Team Sleep's blog post - singleness

Friday, May 14, 2010, 6:09:08 AM
so in earlier blogs I wrote about having several simultaneous lovers over the winter.

this was great and fun and sexy and all that, though it was hard work physically and emotionally to keep everyone happy. I think I did quite well considering the proximity and the different, somewhat difficult personality types I dealt with. but no one ever thinks about how these things are going to end. I had different expectations of how things were going to go; I didn't expect to have two harsh and disruptive breakups within a day of each other.

however, this all ended about a day before I was planning to move across the country. on one hand it was extremely stressful to deal with that on top of the normal stresses of moving. on the other hand, it was awesome to be able to put so much literal and figurative distance between myself and my memories, my pain, my drama. and, of course, to begin anew in every sense of the word.

from August 2004 to August 2005 I was celibate on purpose (or tried to be; I slipped up a couple times about nine months in and made out with some cute boys). it kept me out of trouble for my 19th year of life. I came out of it stronger, more confident and more sexual than ever. but since the end of that year, I've pretty much been in non-stop romantic and/or sexual relationships of some form, whether intense emotional involvements, FWB arrangements, serious and not-so-serious relationships, multiple partnerships... whatever. playing lots of different roles in the lives of others. so I think I am overdue for another season of celibacy.

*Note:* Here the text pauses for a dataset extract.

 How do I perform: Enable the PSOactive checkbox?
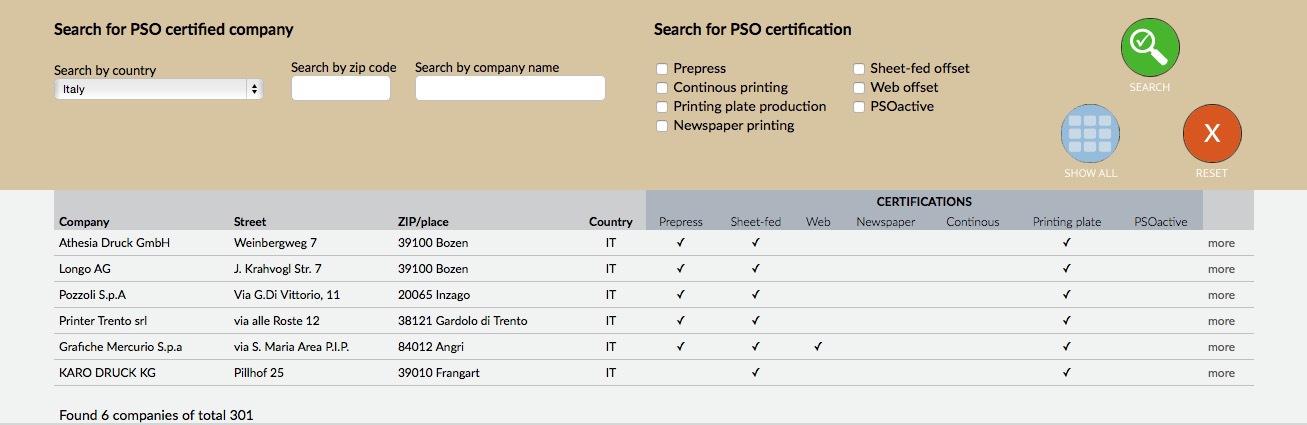(x=859, y=107)
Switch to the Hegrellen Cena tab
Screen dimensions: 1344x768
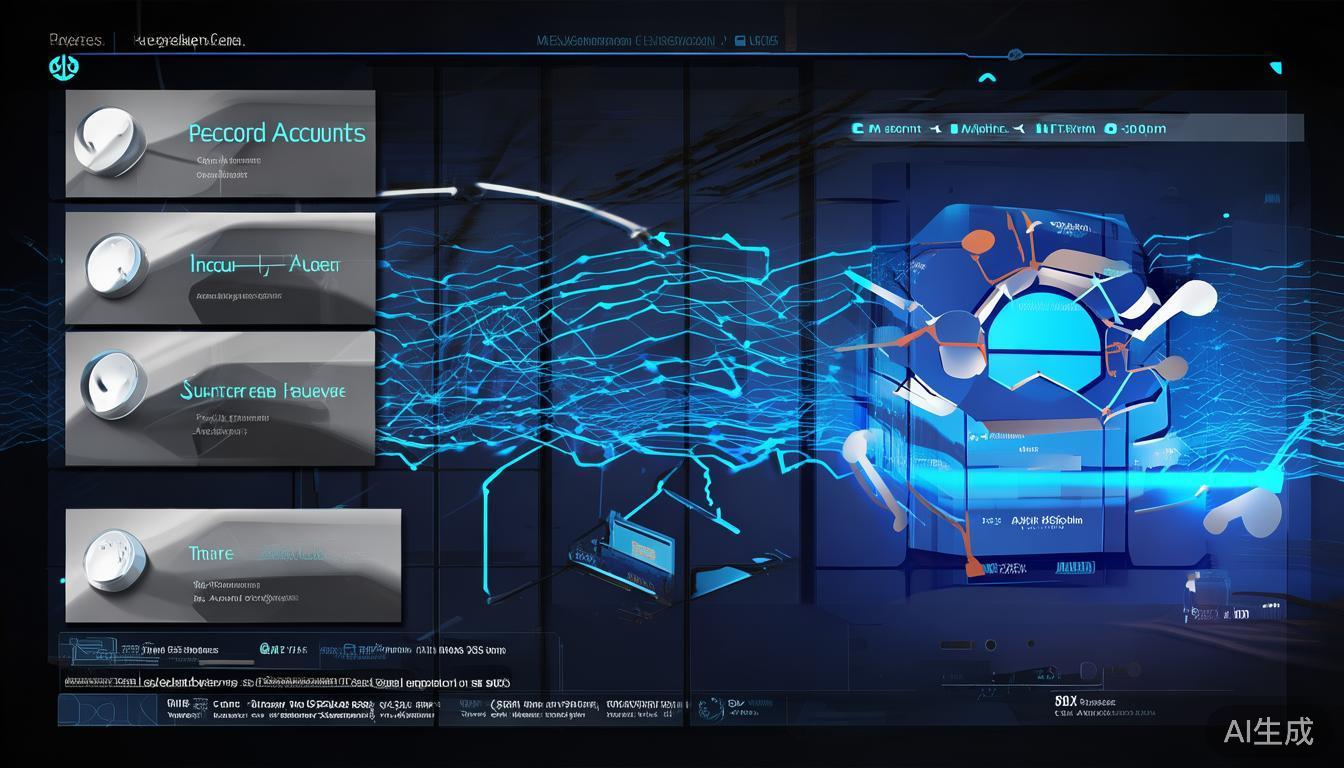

I have been whining lately about moving to a new town where there are very few people period, never mind very few attractive people who I can sleep with without getting fired. but this is probably a good thing. I think it is healthy for me to once again draw back and catch my breath and let the whirlwind of sexual activity subside. I of course still post here, and still masturbate up a storm, still buy toys and read everything I can about sex. but I am pretty much just being sexual with myself. just me and my brain.

after two years this might get real old; once I return to civilization I'm sure I'll be craving so much dick and pussy I won't be able to contain myself when I'm suddenly surrounded by hot single people again. but until then I'm sure I will also be learning a lot of new things.

I do have some other projects to work on... naming my dildos. I decided on "Lucky" for the purple one, that seems to be popular. the big black one is Carlton. what of the other dozen or so in my dresser? how will I ever keep them all straight? is it bad if I fuck so many dildos and can't remember all their names? I think that makes me a slut... sad

Comments

Others Have Said: 
mont26 on 14-May-10 14:21:07
yes dear, you need to remember who is who.

cs06 on 14-May-10 18:53:48
Carlton...fresh prince of bel air was ok I suppose but... :D

Team Sleep on 14-May-10 21:10:23
Carlton was the best character damnit!!

h b on 15-May-10 11:07:14
Please name the blue one Kenny--You do have a blue one I hope?

onionbreath on 15-May-10 13:35:43
"masturbate up a storm" - i like that.